Building bridges

17-year-old Chloe Sutch’s dream of becoming a civil engineer has been cemented after a stint of work experience on the Mersey Gateway Project.

Chloe, from Widnes, spent a week working alongside the Merseylink engineers who are busy building Halton’s new river crossing.

The student, who is studying for A-levels in maths and 3D art and a BTEC in science at Carmel College in St Helens, has always been interested in architecture and engineering and was keen to get some practical experience on her CV.

“The Mersey Gateway Project is right on my doorstep and I’ve been watching the construction for months,” she said, “I thought that getting some relevant work experience would help me with future job applications and interviews. I’d really like to apply for an advanced apprenticeship where I can learn on the job and study for a degree at the same time.”

Construction joint venture Merseylink is a keen advocate of women in engineering. There are around 60 women working on the project in civil engineering, health and safety, environmental and administrative roles, and Chloe was able spend valuable time with some of them during her placement.
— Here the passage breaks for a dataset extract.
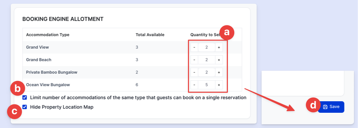Uncheck Hide Property Location Map checkbox
Screen dimensions: 358x128
click(x=24, y=107)
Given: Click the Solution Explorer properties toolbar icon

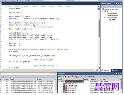Looking at the screenshot, I should (102, 7).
Chloe saw the final anchor box being installed at the central pylon during a site tour across the trestle bridge.

She then met graduate civil engineer, Rosey Thurling, who took her to see some of the specialist site equipment being used for deep soil mixing and piling, plus the beams and deck installation at the Victoria and Widnes Loops viaduct.

Rosey said: “It was a pleasure to accompany someone so engaged and interested in a career that many 17-year-olds may never have even thought about.

“Women are still very much the minority in site-based engineering and for me it is crucial to encourage young women and inform them of all the fantastic opportunities that are out there with a career in civil engineering.”

Chloe also spent time with industry experts in bridge design, health and safety, environment, ecology and communications.

She said: “It was great to get out on site with the Merseylink team and especially to have the opportunity to talk to some of the younger female engineers.

“They gave me an insight into what it’s like to work on an engineering project of this scale as a woman. It’s been an amazing experience and it’s helped me realise that I definitely want to pursue a career in civil engineering.”

Neil Wilcock, Merseylink’s employment and skills co-ordinator, said: “Supporting local young people in their career choices is very important to us. It’s invaluable to be able to gain work experience on one of the biggest civil engineering schemes currently underway in the UK – and it helps us to showcase just how rewarding a career in engineering can be.”